BOLD, H.C. et al. 1989. Morfología de las plantas y los hongos. Omega. Barcelona.

CARRIÓN, J.S. 2003. Evolución vegetal. DM. Murcia.

IZCO, J. et al. 2004. Botánica. McGraw-Hill-Interamericana. Madrid.

JUDD, W.S. et el. 2002. Plant Systematics. A phylogenetic approach. 2ª ed. Sinauer Associates Inc. Sunderland.

LEE, R.E. 2008. Phycology. 4th ed. Cambridge University Press. Cambridge. UK.

LLIMONA, X. (ed.) 1985. Plantes inferiors. Història Natural dels Països Catalans. Vol. 4. Enciclopèdia Catalana. Barcelona.

MASALLES, R.M. et al. (ed.) 1988. Plantes superiors. Història Natural dels Països Catalans. Vol. 6. Enciclopèdia Catalana. Barcelona.

MAUSETH, J. D. 1998. Botany. An Introduction to Plant Biology, 2ª ed. Multimedia enhanced edition. Jones & Bartlett Publ. Boston, Toronto, London, Singapur.

NABORS, M.W. 2006. Introducción a la Botánica. Ed. Pearson, Addison Wesley.

RAVEN, P.H., EVERT, R.F. & EICHHORN, S.E. 1992. Biología de las plantas. Vols. 1 i 2. Ed. Reverté.

SCAGEL, R.F. et al. 1987. El Reino Vegetal. Omega. Barcelona.

SIMPSON, M.G. 2006. Plant Systematics. Elsevier. Academic Press.

STRASBURGER, E. et al. 2004. Tratado de Botànica. 35ª ed. Ed. Omega. Barcelona.

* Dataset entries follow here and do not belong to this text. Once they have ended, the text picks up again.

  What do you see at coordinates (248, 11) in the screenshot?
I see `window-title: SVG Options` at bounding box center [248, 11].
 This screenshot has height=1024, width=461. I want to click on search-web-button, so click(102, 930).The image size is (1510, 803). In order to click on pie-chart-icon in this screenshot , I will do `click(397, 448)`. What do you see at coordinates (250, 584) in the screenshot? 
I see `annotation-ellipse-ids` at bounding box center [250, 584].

AGUILELLA, A.; PUCHE, F. 2004. Diccionari de Botànica. Universitat de València. València.

BOLÒS, O. de; VIGO, J. 1984-2001. Vols. I-IV. Flora dels Països Catalans. Ed. Barcino. Barcelona.

BOLÒS, O. de et al. 2005. Flora Manual dels Països Catalans. 3ª ed. Ed. Pòrtic. Barcelona.

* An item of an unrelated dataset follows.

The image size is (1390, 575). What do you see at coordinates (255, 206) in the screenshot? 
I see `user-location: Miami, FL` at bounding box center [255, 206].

BONNIER, G.; DE LAYENS, G.1990. Claves para la determinación de plantas vasculares. Ed. Omega. Barcelona.

CASTROVIEJO,S. (ed.). 2001. Claves de Flora Ibérica. Plantas Vasculares de la Península Ibérica e Islas Baleares. Vol. 1. Real Jardín Botánico – CSIC. Madrid.

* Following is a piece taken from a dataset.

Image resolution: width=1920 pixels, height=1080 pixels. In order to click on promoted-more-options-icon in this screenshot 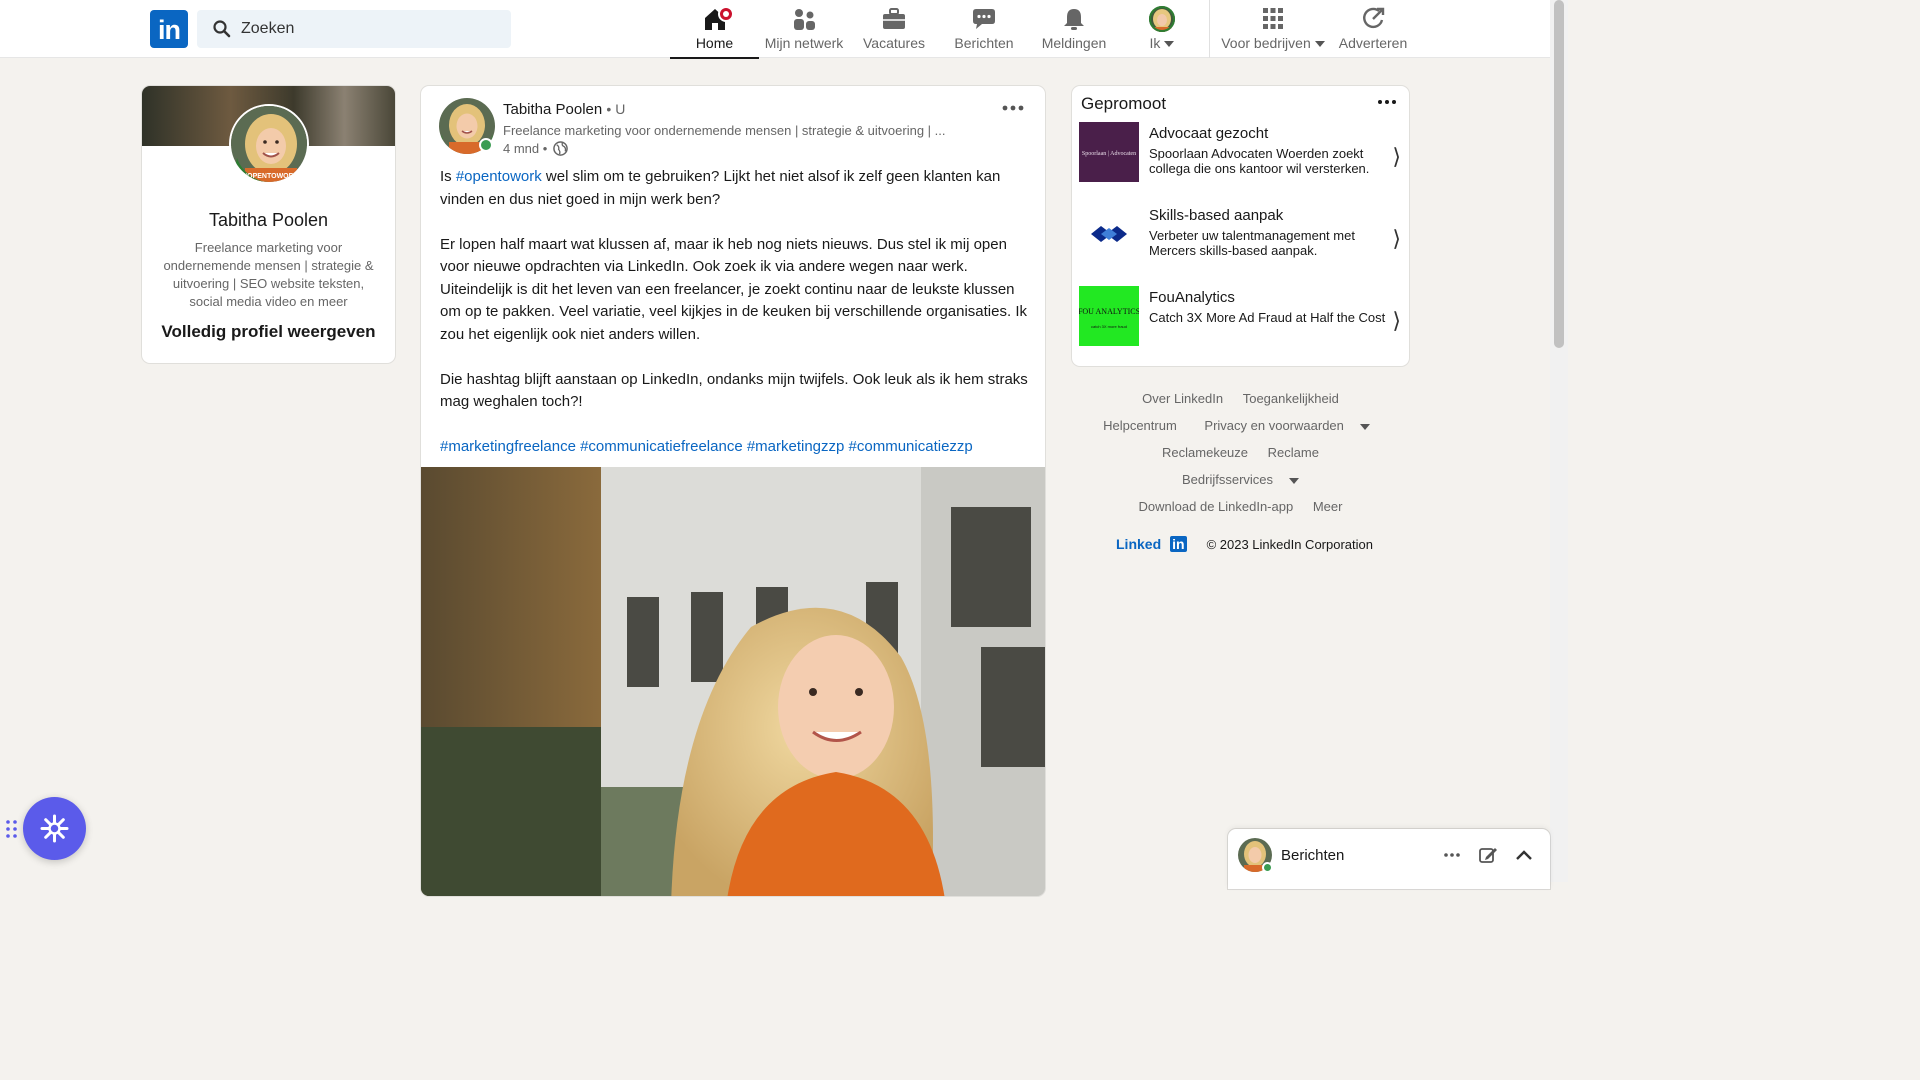, I will do `click(1387, 102)`.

FONT i QUER, P. 1963. Diccionario de Botánica. Labor. Barcelona.

HEYWOOD, V.H. 1985. Las plantas con flores. Ed. Reverté.

LLISTOSELLA, J.; SÀNCHEZ-CUXART, A. 2003. L’herbari. Arbres, arbusts i lianes. Ed. Universitat de Barcelona.

LLISTOSELLA, J.; SÀNCHEZ-CUXART, A. 2015. Guia il·lustrada per a conèixer els arbres. Ed. Universitat de Barcelona.

LÓPEZ GONZÁLEZ, G. 2001. Los árboles y arbustos de la Península Ibérica e Islas Baleares. Tomos I y II. Ed. Mundi-Prensa.

MASCLANS, F. 1990. Guia per a conèixer els arbres. 9ª ed. Ed. Montblanc-CEC. Barcelona.

MASCLANS, F. 1990. Guia per a conèixer els arbusts i les lianes. 8ª ed. Ed. Montblanc-CEC. Barcelona.

SALVO TIERRA, E. 1990. Guía de helechos de la Península Ibérica y Baleares. Ed. Pirámide. Madrid.

NOTA.- Hi ha publicades una gran quantitat de guies, impossible de ser totes incloses en aquesta llista.